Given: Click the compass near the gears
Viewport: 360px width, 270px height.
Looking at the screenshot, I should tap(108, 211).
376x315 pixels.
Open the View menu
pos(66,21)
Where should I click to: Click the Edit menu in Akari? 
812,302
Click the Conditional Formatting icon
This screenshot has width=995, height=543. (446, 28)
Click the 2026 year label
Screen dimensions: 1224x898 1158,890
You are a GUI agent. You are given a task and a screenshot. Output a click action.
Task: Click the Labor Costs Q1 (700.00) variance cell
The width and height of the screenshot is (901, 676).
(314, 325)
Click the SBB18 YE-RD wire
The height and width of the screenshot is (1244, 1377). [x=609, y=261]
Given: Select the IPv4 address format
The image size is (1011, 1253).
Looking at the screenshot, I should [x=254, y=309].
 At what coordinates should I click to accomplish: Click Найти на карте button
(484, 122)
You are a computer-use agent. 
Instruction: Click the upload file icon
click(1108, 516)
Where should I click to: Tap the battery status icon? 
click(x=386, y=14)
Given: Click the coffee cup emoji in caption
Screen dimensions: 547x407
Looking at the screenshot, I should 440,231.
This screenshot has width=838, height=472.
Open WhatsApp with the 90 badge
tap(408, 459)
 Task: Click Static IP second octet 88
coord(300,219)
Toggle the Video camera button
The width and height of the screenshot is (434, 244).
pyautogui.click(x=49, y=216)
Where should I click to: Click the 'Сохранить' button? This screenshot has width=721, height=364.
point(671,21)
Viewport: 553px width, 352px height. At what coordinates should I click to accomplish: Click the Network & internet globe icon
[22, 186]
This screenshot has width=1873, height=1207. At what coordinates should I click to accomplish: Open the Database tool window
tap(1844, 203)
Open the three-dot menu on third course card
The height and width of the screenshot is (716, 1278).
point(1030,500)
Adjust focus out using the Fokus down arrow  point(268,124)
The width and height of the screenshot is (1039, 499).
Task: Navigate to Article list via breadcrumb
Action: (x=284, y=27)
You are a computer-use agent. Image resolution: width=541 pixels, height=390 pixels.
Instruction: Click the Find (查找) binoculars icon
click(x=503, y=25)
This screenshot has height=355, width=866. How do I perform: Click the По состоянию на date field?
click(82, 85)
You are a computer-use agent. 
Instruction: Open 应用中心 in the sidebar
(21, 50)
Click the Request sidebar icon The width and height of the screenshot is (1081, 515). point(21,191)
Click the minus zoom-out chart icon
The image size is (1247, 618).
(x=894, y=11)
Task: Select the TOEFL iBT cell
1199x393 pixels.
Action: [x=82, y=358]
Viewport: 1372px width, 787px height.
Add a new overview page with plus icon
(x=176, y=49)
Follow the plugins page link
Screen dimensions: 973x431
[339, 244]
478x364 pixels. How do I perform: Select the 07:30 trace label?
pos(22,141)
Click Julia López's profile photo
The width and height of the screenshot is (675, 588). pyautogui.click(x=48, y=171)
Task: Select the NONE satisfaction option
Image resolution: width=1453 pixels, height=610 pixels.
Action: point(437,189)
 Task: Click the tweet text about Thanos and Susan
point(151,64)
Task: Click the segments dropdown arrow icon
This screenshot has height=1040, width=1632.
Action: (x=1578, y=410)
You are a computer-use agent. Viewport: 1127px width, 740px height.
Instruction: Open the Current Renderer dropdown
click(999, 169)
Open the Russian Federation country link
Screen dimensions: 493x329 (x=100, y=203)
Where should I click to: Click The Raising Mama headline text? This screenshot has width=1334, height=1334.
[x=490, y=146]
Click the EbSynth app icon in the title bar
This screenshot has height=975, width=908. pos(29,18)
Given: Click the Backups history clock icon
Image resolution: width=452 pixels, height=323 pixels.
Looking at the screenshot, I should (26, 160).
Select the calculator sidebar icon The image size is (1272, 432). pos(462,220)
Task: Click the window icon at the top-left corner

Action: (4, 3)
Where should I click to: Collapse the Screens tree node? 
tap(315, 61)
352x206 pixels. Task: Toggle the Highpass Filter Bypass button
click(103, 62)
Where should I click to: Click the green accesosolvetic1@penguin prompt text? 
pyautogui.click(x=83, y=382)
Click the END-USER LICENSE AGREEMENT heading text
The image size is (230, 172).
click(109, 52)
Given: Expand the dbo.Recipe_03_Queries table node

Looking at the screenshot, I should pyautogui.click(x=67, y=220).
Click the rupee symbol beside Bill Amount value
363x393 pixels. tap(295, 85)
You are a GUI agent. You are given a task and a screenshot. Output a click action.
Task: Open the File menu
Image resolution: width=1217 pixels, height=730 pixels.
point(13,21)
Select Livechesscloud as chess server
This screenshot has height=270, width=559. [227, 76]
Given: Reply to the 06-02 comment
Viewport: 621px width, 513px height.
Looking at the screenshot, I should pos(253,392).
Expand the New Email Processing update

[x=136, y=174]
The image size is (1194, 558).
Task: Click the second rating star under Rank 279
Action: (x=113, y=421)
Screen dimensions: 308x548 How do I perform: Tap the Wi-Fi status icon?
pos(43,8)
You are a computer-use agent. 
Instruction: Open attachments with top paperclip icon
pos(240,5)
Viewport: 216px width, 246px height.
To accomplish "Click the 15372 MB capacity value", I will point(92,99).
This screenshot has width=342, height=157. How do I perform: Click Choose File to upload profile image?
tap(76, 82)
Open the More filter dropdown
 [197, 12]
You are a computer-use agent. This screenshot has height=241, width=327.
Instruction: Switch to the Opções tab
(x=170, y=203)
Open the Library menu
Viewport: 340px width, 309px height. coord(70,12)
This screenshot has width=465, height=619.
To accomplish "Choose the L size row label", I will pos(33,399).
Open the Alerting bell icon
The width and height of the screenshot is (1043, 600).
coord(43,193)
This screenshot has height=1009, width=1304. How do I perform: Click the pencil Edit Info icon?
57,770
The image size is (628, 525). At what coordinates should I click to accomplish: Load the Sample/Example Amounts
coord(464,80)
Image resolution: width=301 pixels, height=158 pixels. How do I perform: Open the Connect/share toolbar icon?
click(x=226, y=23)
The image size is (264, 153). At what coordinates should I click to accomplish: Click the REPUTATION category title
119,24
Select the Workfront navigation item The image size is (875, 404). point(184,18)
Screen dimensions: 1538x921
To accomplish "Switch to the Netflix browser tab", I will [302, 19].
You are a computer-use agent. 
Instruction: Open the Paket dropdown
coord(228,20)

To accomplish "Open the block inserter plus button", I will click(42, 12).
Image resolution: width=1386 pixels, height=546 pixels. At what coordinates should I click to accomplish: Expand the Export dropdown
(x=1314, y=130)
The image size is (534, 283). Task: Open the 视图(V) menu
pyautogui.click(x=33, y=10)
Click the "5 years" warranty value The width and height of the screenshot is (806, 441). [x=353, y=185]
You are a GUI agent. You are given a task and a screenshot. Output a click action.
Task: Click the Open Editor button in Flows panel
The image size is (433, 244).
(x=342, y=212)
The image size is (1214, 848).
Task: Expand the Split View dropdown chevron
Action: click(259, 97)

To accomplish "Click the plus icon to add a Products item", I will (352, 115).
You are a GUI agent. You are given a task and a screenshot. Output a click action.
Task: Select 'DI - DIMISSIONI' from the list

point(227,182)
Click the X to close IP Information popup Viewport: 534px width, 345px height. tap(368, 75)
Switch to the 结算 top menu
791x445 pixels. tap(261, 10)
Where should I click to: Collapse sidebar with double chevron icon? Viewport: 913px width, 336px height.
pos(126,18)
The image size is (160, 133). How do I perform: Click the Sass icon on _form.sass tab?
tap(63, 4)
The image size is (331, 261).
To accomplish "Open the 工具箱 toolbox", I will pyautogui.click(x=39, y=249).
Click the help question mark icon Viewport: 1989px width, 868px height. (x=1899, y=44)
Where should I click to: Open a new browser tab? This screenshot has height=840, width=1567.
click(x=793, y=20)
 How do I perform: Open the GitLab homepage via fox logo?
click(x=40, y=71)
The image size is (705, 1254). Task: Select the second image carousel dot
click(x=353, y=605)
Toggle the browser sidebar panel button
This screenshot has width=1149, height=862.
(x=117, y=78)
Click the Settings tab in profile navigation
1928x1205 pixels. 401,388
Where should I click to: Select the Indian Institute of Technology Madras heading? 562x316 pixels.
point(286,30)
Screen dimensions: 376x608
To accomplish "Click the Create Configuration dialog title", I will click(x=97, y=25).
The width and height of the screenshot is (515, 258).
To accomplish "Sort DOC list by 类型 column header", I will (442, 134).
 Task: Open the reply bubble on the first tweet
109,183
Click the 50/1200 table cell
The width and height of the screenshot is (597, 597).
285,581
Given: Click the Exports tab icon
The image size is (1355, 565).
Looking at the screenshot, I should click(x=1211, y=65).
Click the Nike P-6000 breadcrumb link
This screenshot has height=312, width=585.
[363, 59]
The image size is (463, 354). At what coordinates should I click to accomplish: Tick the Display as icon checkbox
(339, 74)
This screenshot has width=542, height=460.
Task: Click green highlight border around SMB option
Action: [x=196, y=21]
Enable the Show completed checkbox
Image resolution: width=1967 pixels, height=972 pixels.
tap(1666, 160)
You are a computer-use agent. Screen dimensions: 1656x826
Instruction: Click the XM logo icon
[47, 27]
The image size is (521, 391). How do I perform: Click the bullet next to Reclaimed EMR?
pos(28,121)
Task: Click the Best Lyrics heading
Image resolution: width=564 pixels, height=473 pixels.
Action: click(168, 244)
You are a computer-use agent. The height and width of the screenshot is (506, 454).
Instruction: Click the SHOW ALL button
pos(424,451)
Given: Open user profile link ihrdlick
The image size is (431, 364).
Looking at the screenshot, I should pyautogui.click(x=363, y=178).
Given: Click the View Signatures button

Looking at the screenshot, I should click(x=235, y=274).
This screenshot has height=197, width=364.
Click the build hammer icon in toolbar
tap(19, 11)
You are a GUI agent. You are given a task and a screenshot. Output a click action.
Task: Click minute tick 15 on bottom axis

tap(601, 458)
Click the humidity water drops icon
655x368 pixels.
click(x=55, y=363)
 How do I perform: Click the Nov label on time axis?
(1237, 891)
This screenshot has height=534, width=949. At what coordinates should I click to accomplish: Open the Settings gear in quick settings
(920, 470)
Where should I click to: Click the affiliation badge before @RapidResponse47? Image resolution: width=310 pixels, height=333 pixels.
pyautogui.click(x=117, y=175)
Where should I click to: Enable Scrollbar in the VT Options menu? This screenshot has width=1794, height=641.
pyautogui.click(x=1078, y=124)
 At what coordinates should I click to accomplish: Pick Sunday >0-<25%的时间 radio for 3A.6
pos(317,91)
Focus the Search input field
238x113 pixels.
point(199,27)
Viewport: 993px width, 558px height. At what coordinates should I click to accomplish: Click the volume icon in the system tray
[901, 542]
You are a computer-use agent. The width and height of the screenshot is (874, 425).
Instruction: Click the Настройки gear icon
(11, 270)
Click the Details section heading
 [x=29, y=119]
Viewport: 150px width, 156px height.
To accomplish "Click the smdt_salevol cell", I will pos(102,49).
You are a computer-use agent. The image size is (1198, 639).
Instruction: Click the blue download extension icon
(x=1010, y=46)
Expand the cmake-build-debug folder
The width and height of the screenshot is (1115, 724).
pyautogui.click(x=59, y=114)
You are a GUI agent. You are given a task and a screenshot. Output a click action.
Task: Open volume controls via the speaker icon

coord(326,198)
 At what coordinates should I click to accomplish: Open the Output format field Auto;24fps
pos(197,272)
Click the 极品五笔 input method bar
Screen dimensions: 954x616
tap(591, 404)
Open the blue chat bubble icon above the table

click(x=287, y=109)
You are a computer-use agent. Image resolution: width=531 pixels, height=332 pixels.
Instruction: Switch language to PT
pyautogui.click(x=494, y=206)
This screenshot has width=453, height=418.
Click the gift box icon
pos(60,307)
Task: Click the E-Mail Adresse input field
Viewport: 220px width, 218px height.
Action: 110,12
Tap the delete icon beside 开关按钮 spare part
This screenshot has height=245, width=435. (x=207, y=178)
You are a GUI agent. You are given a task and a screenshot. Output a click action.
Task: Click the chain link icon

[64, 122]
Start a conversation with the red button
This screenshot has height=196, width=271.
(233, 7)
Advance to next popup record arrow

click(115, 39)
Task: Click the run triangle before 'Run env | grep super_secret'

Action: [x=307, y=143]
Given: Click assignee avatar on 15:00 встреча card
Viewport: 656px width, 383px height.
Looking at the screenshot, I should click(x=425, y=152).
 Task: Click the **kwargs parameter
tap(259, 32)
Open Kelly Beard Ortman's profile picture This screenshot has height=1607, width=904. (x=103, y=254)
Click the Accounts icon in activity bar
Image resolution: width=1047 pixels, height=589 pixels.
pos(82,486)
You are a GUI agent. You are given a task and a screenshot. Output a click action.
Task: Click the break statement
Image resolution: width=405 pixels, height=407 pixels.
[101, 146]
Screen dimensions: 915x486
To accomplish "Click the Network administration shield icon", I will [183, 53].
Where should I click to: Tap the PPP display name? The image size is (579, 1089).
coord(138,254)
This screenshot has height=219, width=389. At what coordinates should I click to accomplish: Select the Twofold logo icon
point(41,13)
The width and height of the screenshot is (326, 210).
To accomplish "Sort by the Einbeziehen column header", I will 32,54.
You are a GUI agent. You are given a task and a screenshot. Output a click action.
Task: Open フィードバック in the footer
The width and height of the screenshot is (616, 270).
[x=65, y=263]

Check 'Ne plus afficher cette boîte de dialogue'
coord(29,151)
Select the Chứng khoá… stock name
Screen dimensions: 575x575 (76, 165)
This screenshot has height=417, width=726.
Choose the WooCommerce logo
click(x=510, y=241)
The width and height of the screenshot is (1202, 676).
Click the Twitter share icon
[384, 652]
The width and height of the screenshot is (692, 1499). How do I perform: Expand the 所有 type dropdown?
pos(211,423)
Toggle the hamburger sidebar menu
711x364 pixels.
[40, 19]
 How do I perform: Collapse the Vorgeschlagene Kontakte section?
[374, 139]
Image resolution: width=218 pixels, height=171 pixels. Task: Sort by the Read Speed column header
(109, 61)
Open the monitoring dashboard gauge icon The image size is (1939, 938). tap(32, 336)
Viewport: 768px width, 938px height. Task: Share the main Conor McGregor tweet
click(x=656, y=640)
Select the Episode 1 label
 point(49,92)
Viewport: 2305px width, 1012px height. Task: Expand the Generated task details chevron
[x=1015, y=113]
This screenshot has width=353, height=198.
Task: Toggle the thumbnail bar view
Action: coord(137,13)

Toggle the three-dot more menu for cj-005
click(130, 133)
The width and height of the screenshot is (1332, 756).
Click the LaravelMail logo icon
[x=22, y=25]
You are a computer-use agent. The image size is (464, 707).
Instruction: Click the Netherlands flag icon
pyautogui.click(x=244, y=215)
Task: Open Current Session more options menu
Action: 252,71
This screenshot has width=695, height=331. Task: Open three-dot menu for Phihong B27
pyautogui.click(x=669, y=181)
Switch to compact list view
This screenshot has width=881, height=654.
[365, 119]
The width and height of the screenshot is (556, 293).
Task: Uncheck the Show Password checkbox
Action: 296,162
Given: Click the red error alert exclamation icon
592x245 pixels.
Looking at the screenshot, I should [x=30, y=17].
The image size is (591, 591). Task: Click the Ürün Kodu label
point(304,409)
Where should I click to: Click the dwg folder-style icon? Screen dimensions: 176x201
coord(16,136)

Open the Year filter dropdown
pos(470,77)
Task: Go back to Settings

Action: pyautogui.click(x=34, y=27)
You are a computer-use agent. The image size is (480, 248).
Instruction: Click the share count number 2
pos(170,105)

#####

In the entries from the line with "The image size is (521, 391)." to the line with "should pyautogui.click(x=363, y=178).", swap "Instruction" for "Command" and write out those lines again with nothing else changed.

The image size is (521, 391). How do I perform: Click the bullet next to Reclaimed EMR?
pos(28,121)
Task: Click the Best Lyrics heading
Image resolution: width=564 pixels, height=473 pixels.
Action: click(168, 244)
You are a computer-use agent. The height and width of the screenshot is (506, 454).
Command: Click the SHOW ALL button
pos(424,451)
Given: Open user profile link ihrdlick
The image size is (431, 364).
Looking at the screenshot, I should pyautogui.click(x=363, y=178).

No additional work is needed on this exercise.